→ **出典**:
"""

1537年のフリデリク 2世の存命中に、二番目の妻ソフィアのいとこに相当する ホーエンツォレルン家ブランデンブルク選帝侯のヨアヒム 2世(1505~1571年)に自領の一部相続が合意されていたが、オーストリア帝国皇帝フェルディナンド 1世(1503~1564年)がハプスブルク帝国内でのホーエンツォレルン家のいかなる勢力伸長も断固拒否したため、相続契約の無効を宣言する。以後もオーストリア帝国の属領として存続したレグニツァ公国であったが、新旧の宗教対立による 30年戦争、さらに 1633年のペスト大流行、翌 1634年のオーストリア帝国軍による郊外エリアの破壊工作などが続き、都市は大いに荒廃する。
1648年に締結された 30年戦争の 講和条約(ヴェストファーレン条約)により、欧州全土での信教の自由が保証されたにもかかわず、カトリックと新教徒派との反目はその後も欧州内で存続し続けたのだった。

1668年、レグニツァ公を継承していたフリスティアンが、ポーランド・リトアニア共和国王選挙に立候補するも、翌 1669年、落選する。

"""

→ **データ部分**:

"""

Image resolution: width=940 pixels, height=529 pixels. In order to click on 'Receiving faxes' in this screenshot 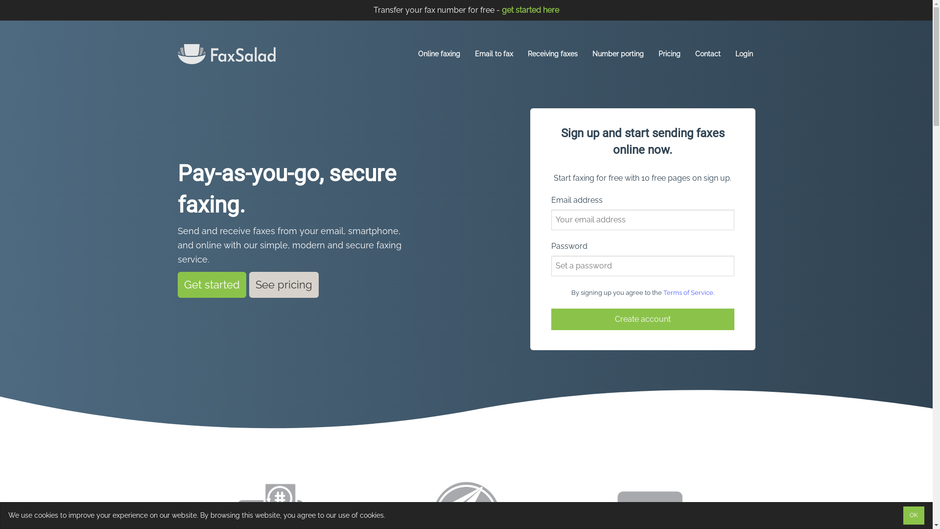, I will do `click(552, 54)`.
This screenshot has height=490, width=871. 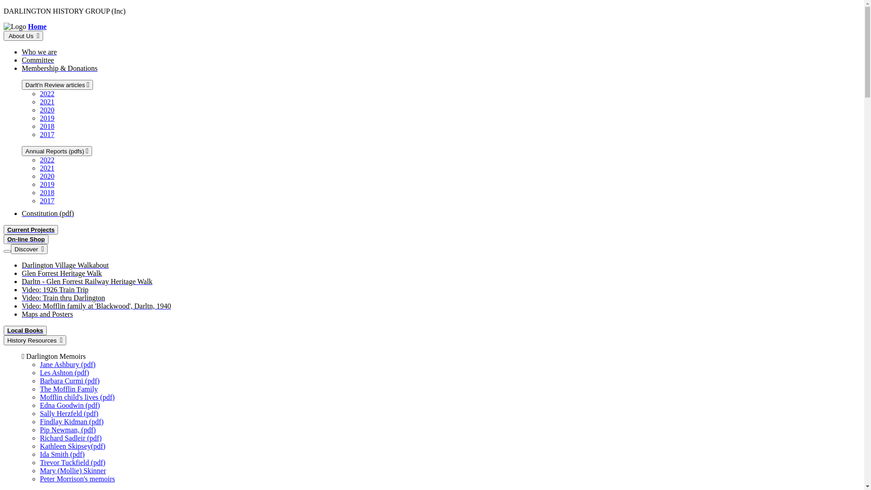 What do you see at coordinates (22, 150) in the screenshot?
I see `'Annual Reports (pdfs) '` at bounding box center [22, 150].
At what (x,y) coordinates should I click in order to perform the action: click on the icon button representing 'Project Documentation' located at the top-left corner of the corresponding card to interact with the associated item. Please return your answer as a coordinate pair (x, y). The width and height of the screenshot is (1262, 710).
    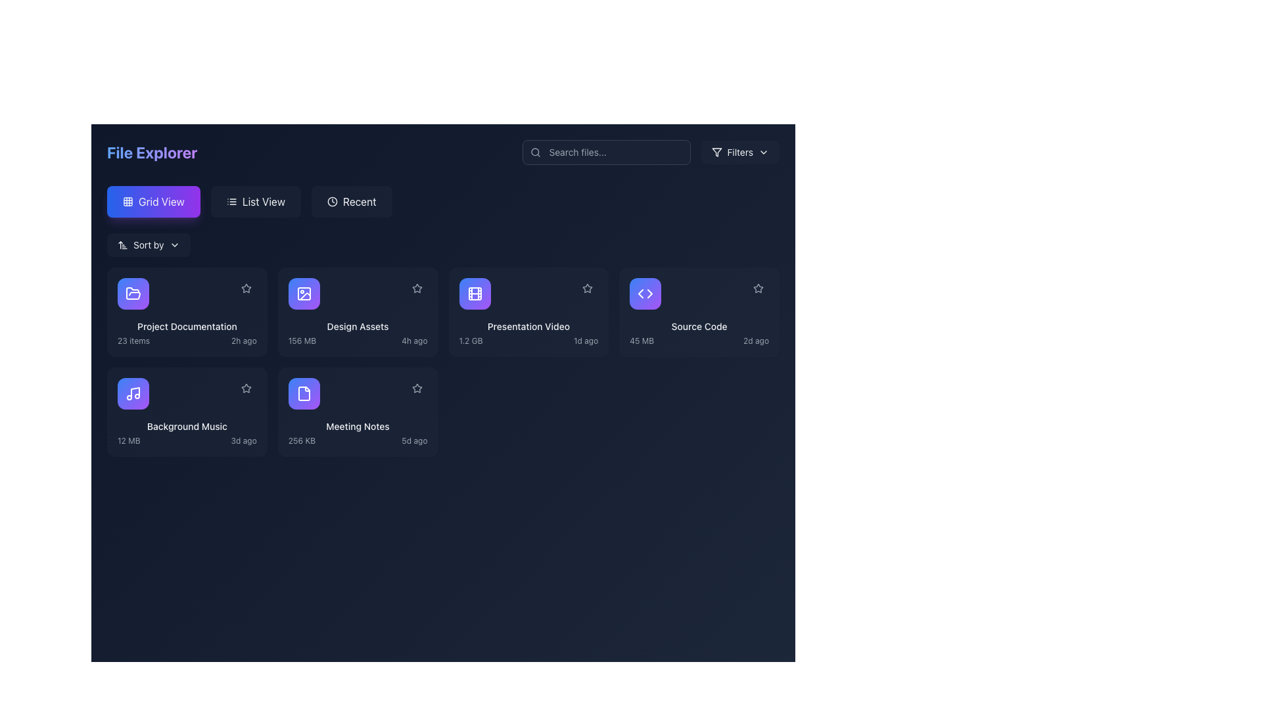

"""

→ **やること**: レグニツァ公国の歴史をたどる文章を、最後の文の続きから引き取って書き進めること。

→ **解答例**:
1675年、フリスティアンの子で、レグニツァ公を継いでいた ゲオルク(イェジ)・ヴィルヘルム(1660~1675年。前述の)が 15歳で死去すると、ピャスト王家の血筋が完全に断絶してしまうのだった。彼の遺体は、母ルイーゼによってレグニツァの 聖ヨハネ(ヤン)教会に埋葬され、廟が建立される。その礎石に「シロンスク・ピャスト家の末裔ここに眠る」の文言が刻まれて以降、ポーランド王家ピャスト一族でシレジア地方に分封されて細分化された諸公達たちは、まとめて シレジア(シロンスク)・ピャスト家として歴史学の中で通称されることとなるのだった。

翌 1676年、その遺領はハプスブルク帝国皇帝レオポルト 1世(1640~1705年。神聖ローマ皇帝)によって、直轄地に併合される。
しかし、この領地接収は旧ポーランド王国内で大いに議論を呼び、その論戦に ブランデンブルク選帝侯(プロイセン公)フリードリヒ・ヴィルヘルム(1620~1688年)も加わって、自身の領地継承権を主張したのだった。これは、130年前の 1537年に相続合意があったにもかかわらず、ハプスブルク家によって一方的にレグニツァ公国が簒奪された、と認識し続けてきたプロイセン側の怨念をさらに根深いものにしていく。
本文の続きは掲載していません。